[Start of section]

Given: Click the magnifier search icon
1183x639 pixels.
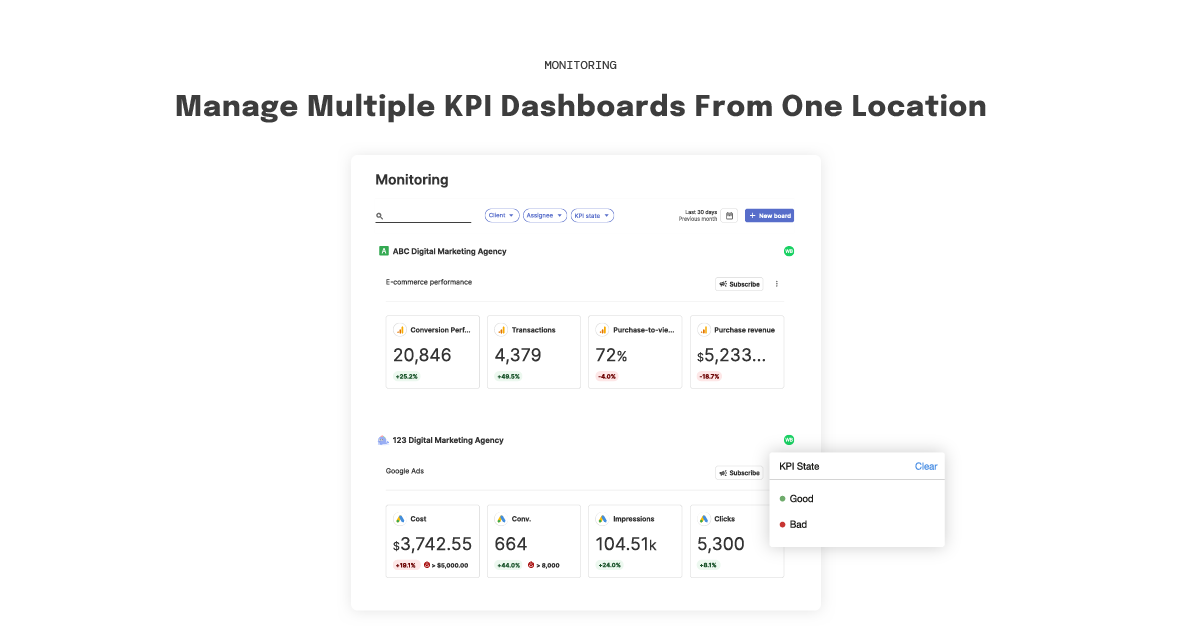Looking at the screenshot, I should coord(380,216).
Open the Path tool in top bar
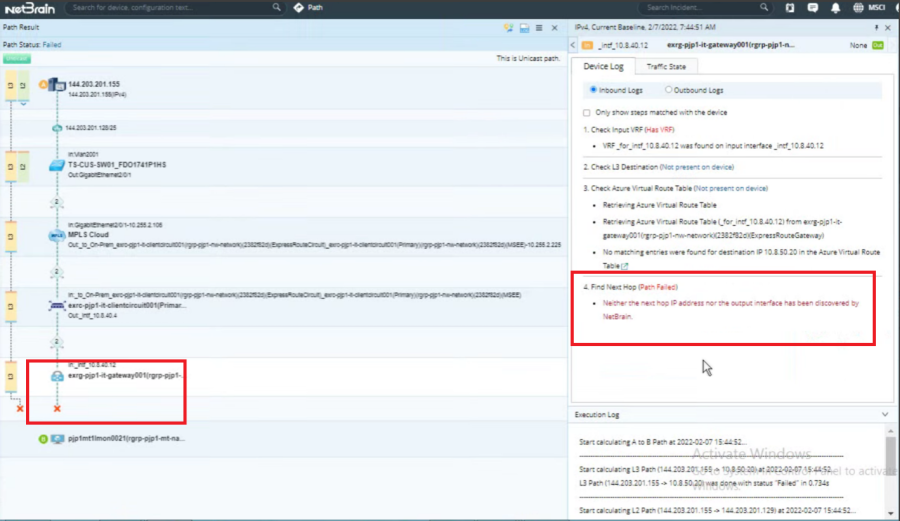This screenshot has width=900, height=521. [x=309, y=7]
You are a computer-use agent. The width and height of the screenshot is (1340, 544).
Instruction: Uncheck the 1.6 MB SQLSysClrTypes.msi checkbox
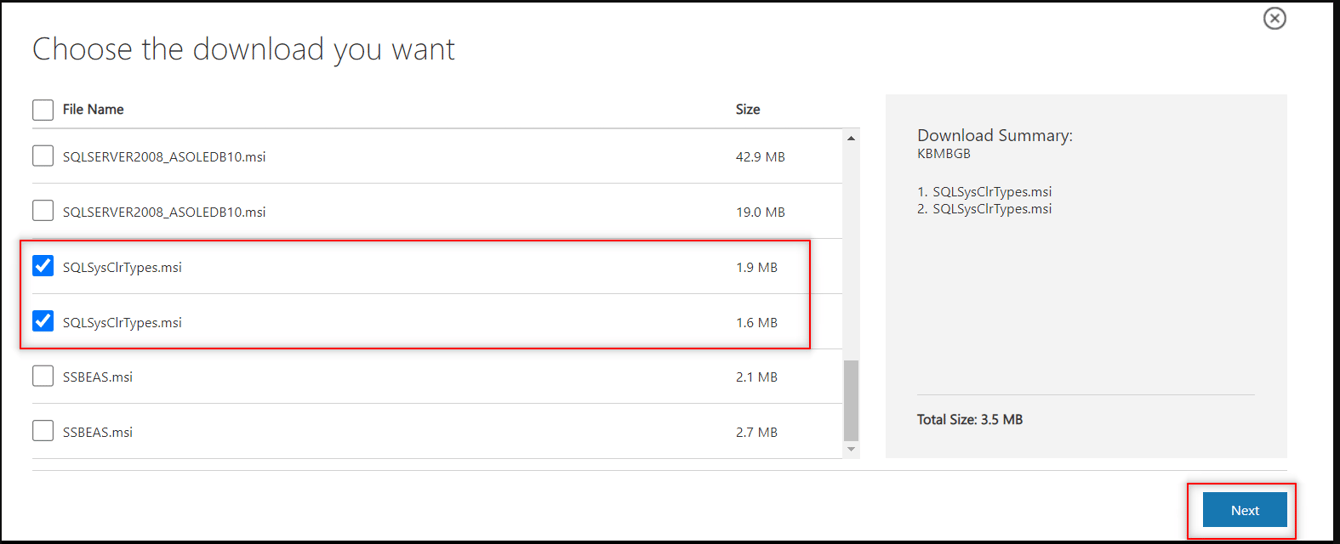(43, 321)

[End of section]

Only the lines from the one containing "Instruction: Uncheck the" to the end of the listing belong in the answer, exactly as they stand and with no pictures.

Instruction: Uncheck the 1.6 MB SQLSysClrTypes.msi checkbox
(43, 321)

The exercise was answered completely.